For a small sum of money I am prepared to set up a website to act as a front-end for Google, that would replace the insouciant logos with ones more to Jesse Taylor’s taste. A version of LMGTFY, in other words, but with added parental-protection features. Perhaps that would assuage his sense of victimised oppression, and his concern that other people have priorities different from his.


Psst: Jesse appears to be a good person. It’s Van Helsing you want to extract money from. And steaks.


I’ve been seeing troll posts expressing awe about the fifth anniversary of Reagan’s death, and I can’t tell if they think it’s one of his greater accomplishments to stay dead for five years, or if they are expecting him to do something else.

I don’t remember him being popular with anyone but the media and really old people who didn’t recognize the Alzheimer’s because they had it too.


I have two things to say about Ronald Reagan, both about foreign policy, neither of them good:

1. I look back now and realize that 1982-3 were the scariest years to be alive in my entire life.
2. There is no way he can ever be forgiven for falling for Edward Teller’s bullshit at Reykjavik.

Put Alzheimer’s, astrology, AIDS, and every other fucking thing he did (as well as the “October Surprise” horseshit) aside. He scared the living shit out of a seven-year-old boy who was just aware enough to realize that the world was a heartbeat away from incineration.


Just to pile in on William F. – it is such a joy to witness his Viet Nam debates with Chomsky. ‘Cause Willie F stepped up with his typical patrician air and definite skill in clothing misdirections and excuses in exquisite phrases – and Chomsky just ***took him apart***.

It was truly awesome.

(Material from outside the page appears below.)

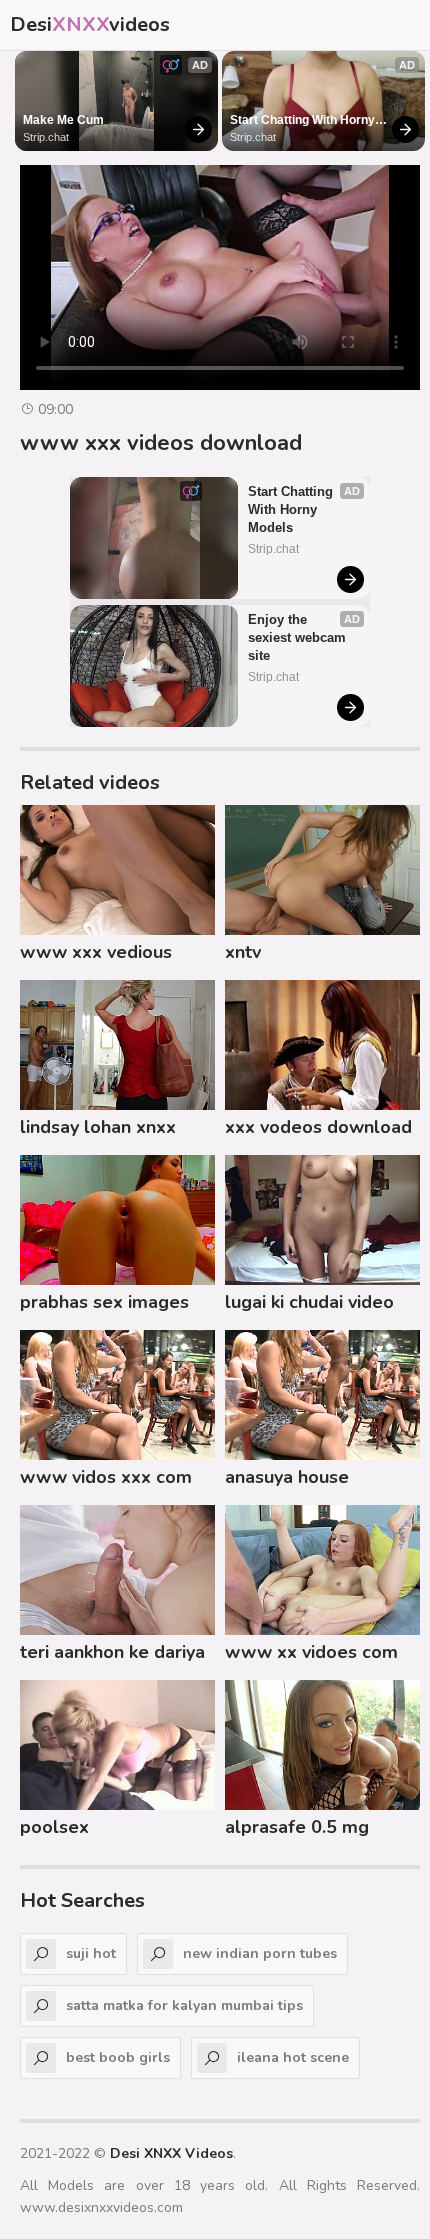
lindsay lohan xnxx (98, 1127)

Youtube it.


They put a crown upon a jackass
Recorded every bray
The commentators told us what it was
he’d meant to say
But when the time came for him
As it must sooner or later
Above his tomb they wrote
“Here lies the Great Communicator.”

Vicious, stodgy, hypocritical and proudly intellectually vacant, the evil Ronald Wilson Reagan was this nation’s Tiberius, and the 5 year anniversary whitewashing of his sepulcher won’t disguise the stink issuing from it. Even if one gives him credit for ending the Cold War (through nuclear brinksmanship), there’s the little matter of his policies at home and abroad. He was lucky not to end up in stir for what he did in the Iran/Contra debacle, and if you want a memorial to his career, just look at bleeding Baghdad. I’ve hated him ever since they made him governor: “If you’ve seen one redwood, you’ve seen them all”, “If there’s going to be a bloodbath, let it start here” (said in regards to a student uprising at Berkeley). The many years he spent in diapers playing with his drool is supposed to be mitigation for the amount of suffering he caused, but it isn’t. Say, if people want to revisit those happy years, why don’t they go have another look at Watchmen–that film and the book its based on sums up Reagan’s era beautifully. Blood on a happy face badge–there’s your Reagan.


Oddly enough the Chomsky Dissection did’nt come up in the BBC love letter. We were informed that WFB changed his mind on civil rights but not, of course, given any examples of the racist bilge he emitted when the issue could have gone either way.
Now why should the Beeb underwrite a vanity project about such an obscure ( to the British ) figure? Because the BBC mangement suspect that Britain will have a Tory government within 18 months and by indulging Portillo ( a semi-detached member of the shadow cabinet) they hope to avoid privatisation.
In a few months I predict we’ll be treated to the wonders of the Laffer curve as explained by David Cameron ( who’s a big fan of Arthurs)


another jim: Interestingly enough, when I talk about the Buckley/Chomsky debates with conservatives, they are equally convinced that Buckley completely devastated Chomsky.

My Little Anaerobic Chums

yum yum yum! Reagan is good for something after all!

Manuel Transmición

Djur, I think it’s Buckley’s inflappable self-righteousness that impresses them so. He was, after all, a man who could never be wrong, at least in his own mind.


Naming anything except a garbage dump after Ronnie Rayguns is a disgrace to the nation. I’m sorry to say that his signature is on both my B.A. and M.L.S. diplomas from UCLA, and even sorrier that his statue is now where Thomas Starr King was and still ought to be, in the Capitol.